━━ MATERIAL PROVIDED ━━

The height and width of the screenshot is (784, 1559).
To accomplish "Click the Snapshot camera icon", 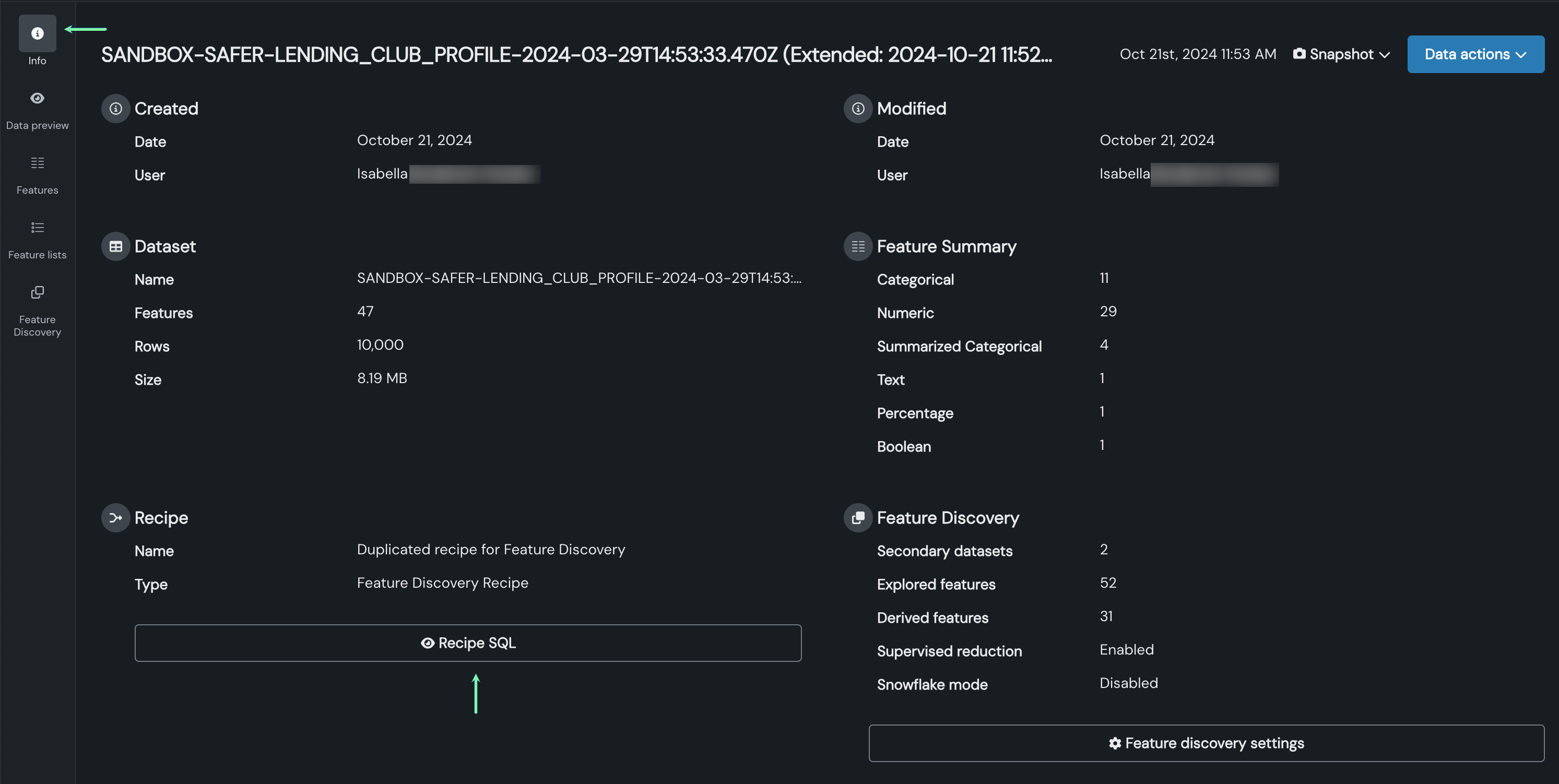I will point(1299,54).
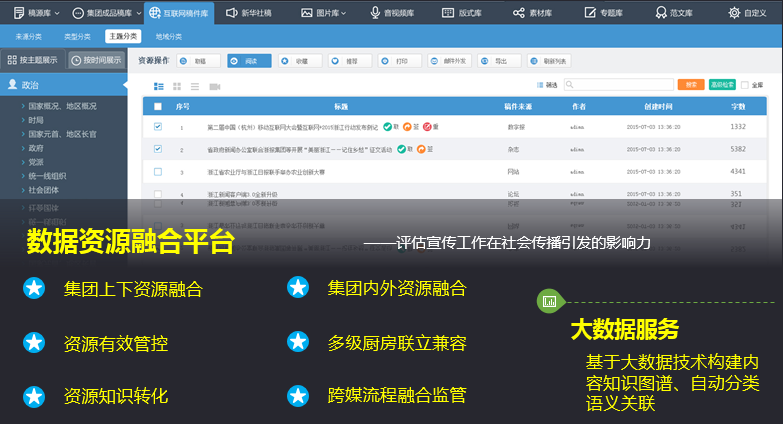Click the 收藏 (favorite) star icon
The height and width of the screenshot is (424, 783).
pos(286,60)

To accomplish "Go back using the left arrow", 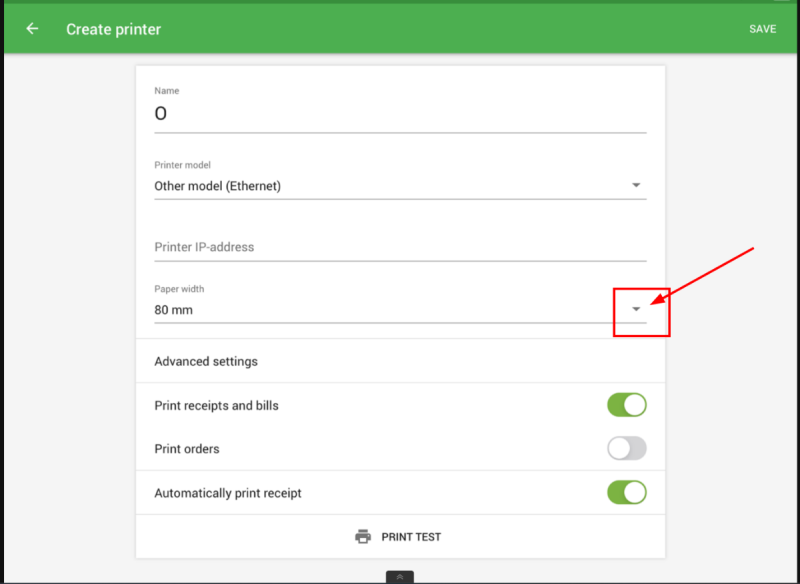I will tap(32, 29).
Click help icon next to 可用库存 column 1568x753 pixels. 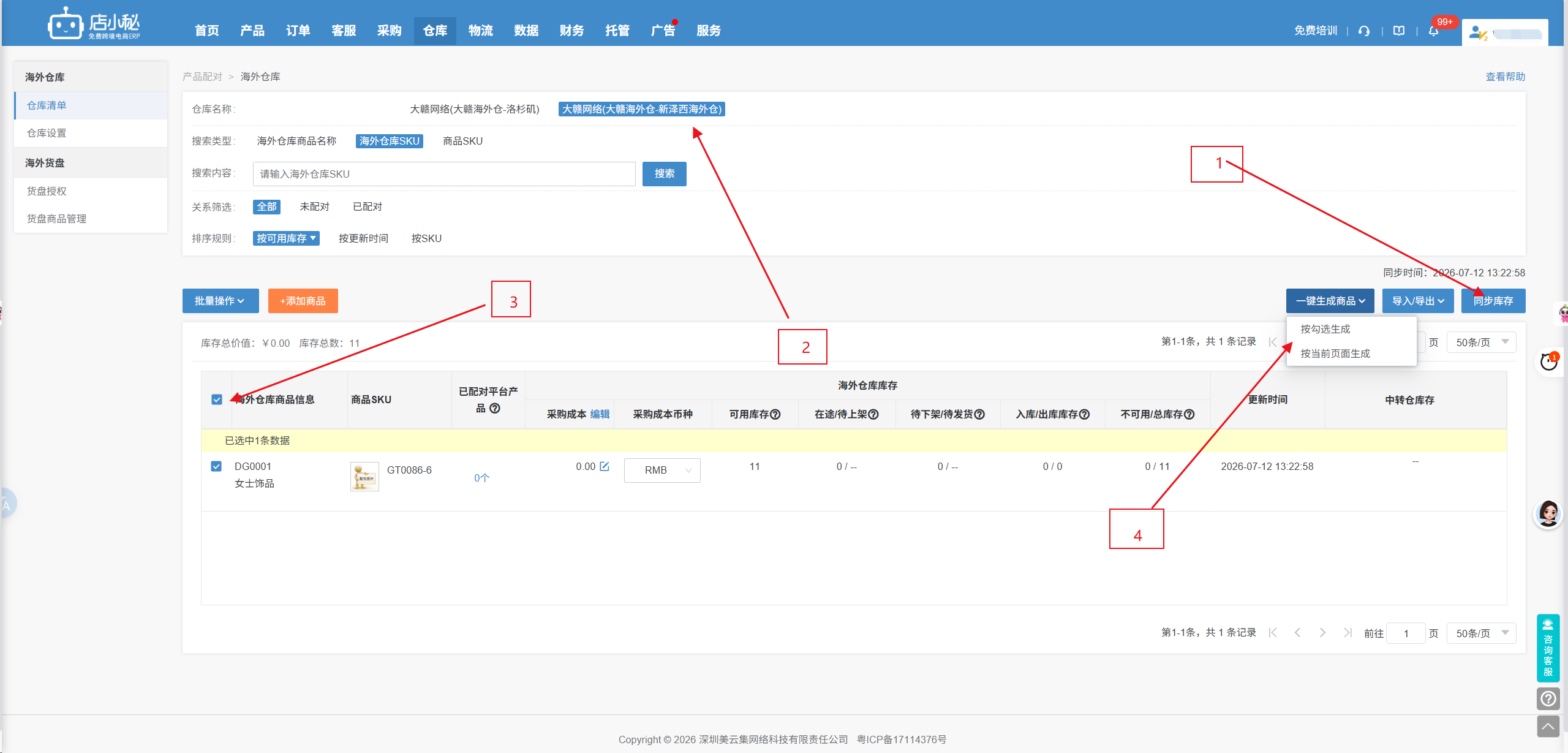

━━━

_TASK INSTRUCTIONS_
Which lines in the records contain the string "width" with matching case? Report every such line in full.

_RESPONSE FOR THIS EXERCISE_
The height and width of the screenshot is (784, 1559).
The height and width of the screenshot is (424, 783).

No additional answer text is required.